Сквозь заколоченную ставню солнце просунуло в комнату свою ослепительную золотую шпагу, на улице радостно орали воробьи: «Жив, жив, жив». Я сел и огляделся: новые штаны висели тут же над подушкой, а то, что я принял за шапку и пытался надеть на голову, оказалось муфтой. На пороге гостиной стоял «отец», глядя на мою ногу, обутую в старый ботинок, весело говорил:

— Одеваешься, сынок? Опорки-то эти брось, щеголяй уже в бурках.

Смуглое лицо его было тщательно выбрито, но круги под глазами выступали и под слоем пудры, а у виска темнела запекшаяся кровь. Новиков дал мне янтарную щеточку и показал, как надо чистить зубы; сперва мне это понравилось, потом я наглотался зубного порошка, и меня чуть не вырвало.

После завтрака меня сводили в баню, одели во все новое, и мои ночные страхи и сомнения прошли. В самом деле: если «родичи» мне купили новые штаны, не жалеют колбасы, чаю, то, стало быть, не собираются резать на холодец. Я хотел сбегать к сестрам в приют, похвастаться, как ловко мне подстригли затылок; за эту ночь я уже, наверно, немного потолстел, — но меня не пустили.

Весь день я протомился взаперти, жуя, что попадало под руку. С наступлением сумерек вновь накатила тревога: не откармливают ли меня, как рождественского индюка, чтобы стоил подороже? Теперь я хорошо изучил дверной запор, выход из полуподвала на пустырь: в случае бегства не запутаюсь. Ночью я опять решил бодрствовать. В соседней комнате все никак не гасили свет, слышались шаги, тихий говор, скрип открываемых корзин, чемоданов. Что это там делают названые родители? Я лежал на старом пальто, застеленном простыней, и щипал себя за щеку, больно дергал за волосы: боялся заснуть.

И опять не выдержал.

На рассвете меня неожиданно разбудил сам отчим. Он стоял одетый, словно совсем и не ложился в постель, но выглядел свежим, бодрым.

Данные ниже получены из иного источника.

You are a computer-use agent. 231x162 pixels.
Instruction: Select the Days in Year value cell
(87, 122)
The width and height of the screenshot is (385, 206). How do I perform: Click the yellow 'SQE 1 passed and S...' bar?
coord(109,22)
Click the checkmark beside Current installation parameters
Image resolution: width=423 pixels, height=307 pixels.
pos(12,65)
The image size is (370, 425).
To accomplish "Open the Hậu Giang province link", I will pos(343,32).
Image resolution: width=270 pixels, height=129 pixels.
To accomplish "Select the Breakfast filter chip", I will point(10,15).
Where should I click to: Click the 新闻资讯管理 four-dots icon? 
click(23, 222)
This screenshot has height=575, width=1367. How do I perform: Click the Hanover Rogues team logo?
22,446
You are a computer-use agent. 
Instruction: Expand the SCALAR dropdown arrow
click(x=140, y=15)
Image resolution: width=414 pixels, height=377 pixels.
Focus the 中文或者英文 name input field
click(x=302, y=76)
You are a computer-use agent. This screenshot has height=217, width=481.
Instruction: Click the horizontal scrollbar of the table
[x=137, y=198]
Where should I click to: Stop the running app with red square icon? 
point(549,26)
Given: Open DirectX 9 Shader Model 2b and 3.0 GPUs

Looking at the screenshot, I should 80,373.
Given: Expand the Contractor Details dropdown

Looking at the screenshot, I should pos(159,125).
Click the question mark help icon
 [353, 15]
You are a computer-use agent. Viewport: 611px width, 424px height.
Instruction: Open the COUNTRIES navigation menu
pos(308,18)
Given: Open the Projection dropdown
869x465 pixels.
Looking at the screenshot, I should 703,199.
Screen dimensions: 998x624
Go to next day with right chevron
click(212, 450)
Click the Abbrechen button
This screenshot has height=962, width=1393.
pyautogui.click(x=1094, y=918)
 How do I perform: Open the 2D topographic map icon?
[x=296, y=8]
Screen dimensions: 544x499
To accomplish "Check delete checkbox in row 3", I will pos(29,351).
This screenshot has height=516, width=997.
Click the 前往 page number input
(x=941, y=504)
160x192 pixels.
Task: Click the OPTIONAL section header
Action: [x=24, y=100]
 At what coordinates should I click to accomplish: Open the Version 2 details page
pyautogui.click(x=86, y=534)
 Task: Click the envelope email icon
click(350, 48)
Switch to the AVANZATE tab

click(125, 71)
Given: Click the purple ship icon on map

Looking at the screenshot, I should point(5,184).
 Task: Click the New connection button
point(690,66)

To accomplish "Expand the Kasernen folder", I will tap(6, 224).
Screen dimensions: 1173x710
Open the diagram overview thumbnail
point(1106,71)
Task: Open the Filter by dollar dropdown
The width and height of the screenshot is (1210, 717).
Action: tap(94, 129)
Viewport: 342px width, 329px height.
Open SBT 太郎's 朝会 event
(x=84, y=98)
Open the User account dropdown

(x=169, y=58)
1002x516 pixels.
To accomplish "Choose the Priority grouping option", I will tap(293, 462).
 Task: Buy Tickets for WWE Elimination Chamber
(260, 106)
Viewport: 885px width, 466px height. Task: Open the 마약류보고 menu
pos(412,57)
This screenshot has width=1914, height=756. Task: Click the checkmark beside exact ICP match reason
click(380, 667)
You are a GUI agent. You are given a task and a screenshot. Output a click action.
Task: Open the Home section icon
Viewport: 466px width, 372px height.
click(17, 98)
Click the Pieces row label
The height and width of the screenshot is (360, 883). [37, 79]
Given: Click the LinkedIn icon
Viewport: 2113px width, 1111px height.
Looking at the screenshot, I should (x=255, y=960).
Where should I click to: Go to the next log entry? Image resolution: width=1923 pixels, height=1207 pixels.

— Подымайся, сынок. На улице извозчик ждет: уезжаем.

— Куда? — пробормотал я спросонья. «Отец» засмеялся.

— Все туда же. С земли, дружок, никуда не денешься, от людей никуда не уйдешь. Слыхал поговорку: рыба ищет где глубже, а человек где лучше? Одевайся поживее.

Посреди комнаты я увидел упакованные корзины, чемоданы, саквояжи. «Отец» вышел в большую комнату, и они стали с женой о чем-то шептаться. Открыв дверь, кликнули меня. Названая мать поспешно повернулась ко мне спиной: кофточка ее была расстегнута, и она чего-то распарывала под грудями. Лифчик? Я знал, что женщины «для моды» носят лифчик. «Зачем паханы разбудили? Зачем? — опять на меня напали страхи. — Наверно, хотят завезти, чтобы ни сестры, ни приютские огольцы не отыскали». Я решил в дороге держать ухо востро и запомнить весь путь.

— Оголи живот, — приказал мне «отец». — Зачем?

— Оголи, тогда и узнаешь.

Я повернулся лицом к окну, задрал рубаху на голову и стал глядеть через ситцевый подол, что он будет делать. Если пырнет в живот ножиком, я лягну его ногой и что есть силы заору «караул!». Названая мать приветливо улыбнулась мне: кофточка ее была уже застегнута, и она обеими руками держала длинный плоский сверток, зашитый в полотно. «Отец» крепко обвязал его мне вокруг живота и долго оправлял рубаху, чтобы не было заметно снаружи. Сверток был тяжелый и теплый, как будто его только что сняли с голого тела.

— Смотри, Боря, — сурово и торжественно сказал «отец». — В этом свертке очень важные документы. Не потеряй. От них зависит весь наш достаток.

Наскоро позавтракав, мы стали выносить из квартиры чемоданы, корзины, саквояжи. Я тихонько сунул в карман кусок колбасы и остаток булки. Перед нашим домом в промозглом тумане смутно обрисовывался экипаж, извозчик в синей поддевке. Я зевал и сонно поеживался. Вещи погрузили, мне указали место на козлах, и крупный гнедой мерин бодро зацокал копытами по булыжной мостовой. Прощай, Новочеркасск! Вот памятник атаману Платову, Московская улица — сколько раз я тут ловил «кузнечиков»! Вот здание бывшего Офицерского собрания, где помещался читальный зал. Одна за другой потянулись пустые знакомые улицы, черные, полуголые тополя, сонные дома с опущенными жалюзи.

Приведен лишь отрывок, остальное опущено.